We take security vulnerabilities very seriously and appreciate efforts to responsibly disclose findings.
Please report security vulnerabilities by emailing contact@primeintellect.ai.
Please do not report security vulnerabilities through public GitHub issues, discussions, or pull requests.
Instead, please send reports privately via email. This helps ensure that any vulnerabilities are handled securely and fixed before they become public knowledge.
Please include the following information in your report:
- Description of the vulnerability
- Steps to reproduce the issue
- Potential impact of the vulnerability
- Any suggested fixes or mitigations (if applicable)

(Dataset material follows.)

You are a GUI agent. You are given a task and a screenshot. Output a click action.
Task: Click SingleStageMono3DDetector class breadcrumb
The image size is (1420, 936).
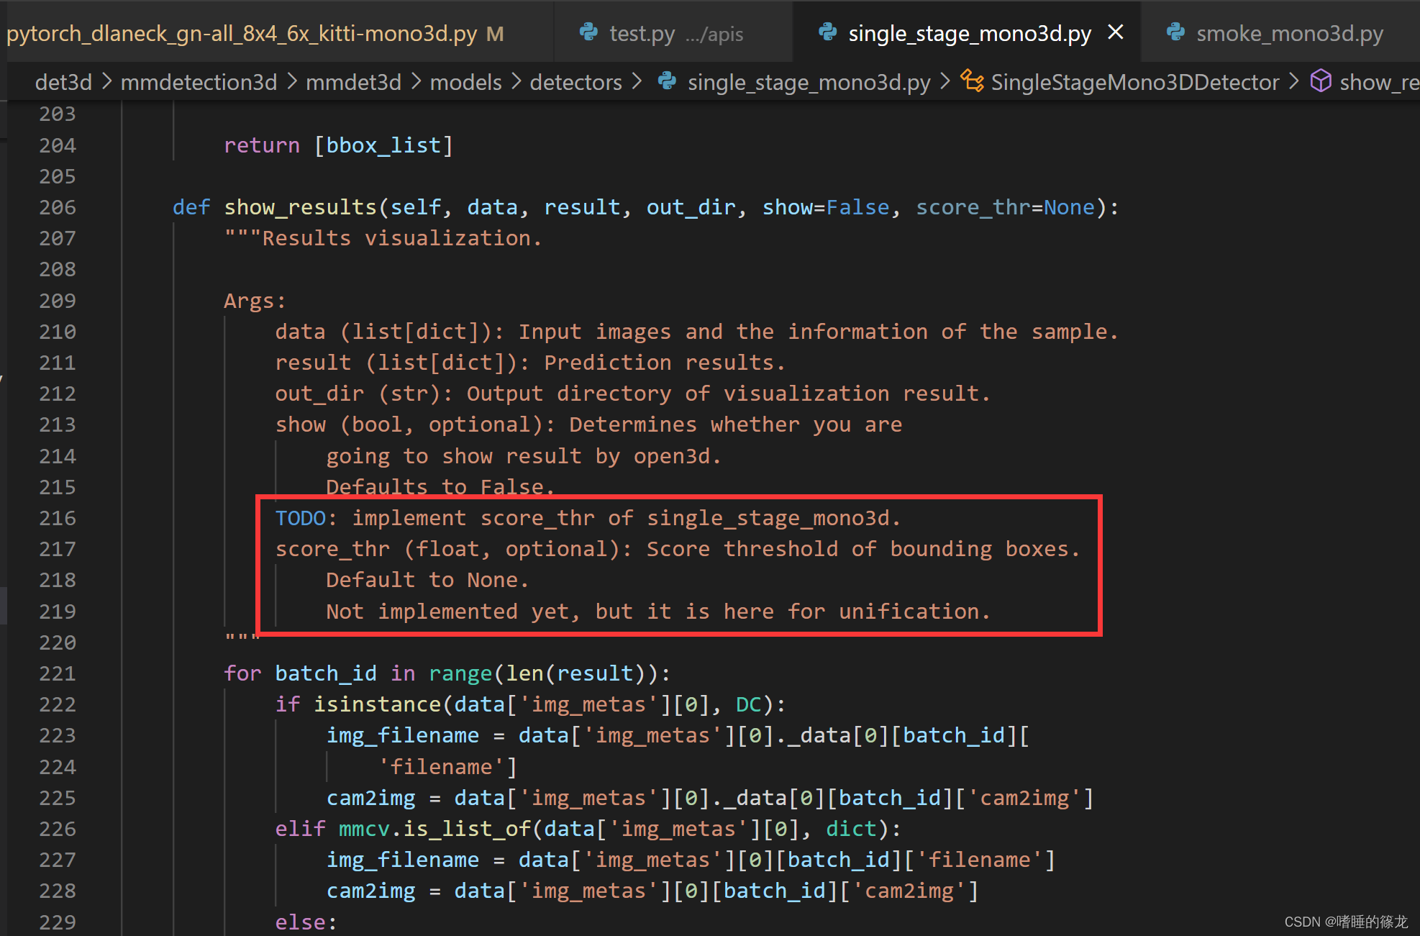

We aim to respond to security reports within 1 business day and will keep you informed throughout the process of fixing and disclosing the vulnerability.
The general process is:
- Security report received and acknowledged
- Issue is investigated and severity assessed
- Fix is developed and tested
- Security patches are deployed
- Public disclosure (if appropriate)
The following are in scope for security reports:
- Prime Protocol smart contracts
- Worker node software
- Validator node software
- Discovery service
- Orchestrator service
- Protocol APIs and interfaces
There is currently no formal bug bounty program, but significant vulnerabilities that are responsibly disclosed may be rewarded at our discretion.
When running Prime Protocol nodes:
- Keep all software components up to date
- Use strong passwords and key management practices
- Follow security hardening guides for your operating system
- Monitor system logs for suspicious activity
- Maintain regular backups
- Use firewalls and access controls
- Keep private keys secure and encrypted
PGP public keys for encrypted communications will be published here once available.
Security advisories and updates will be published in our GitHub Security Advisories section when public disclosure is appropriate.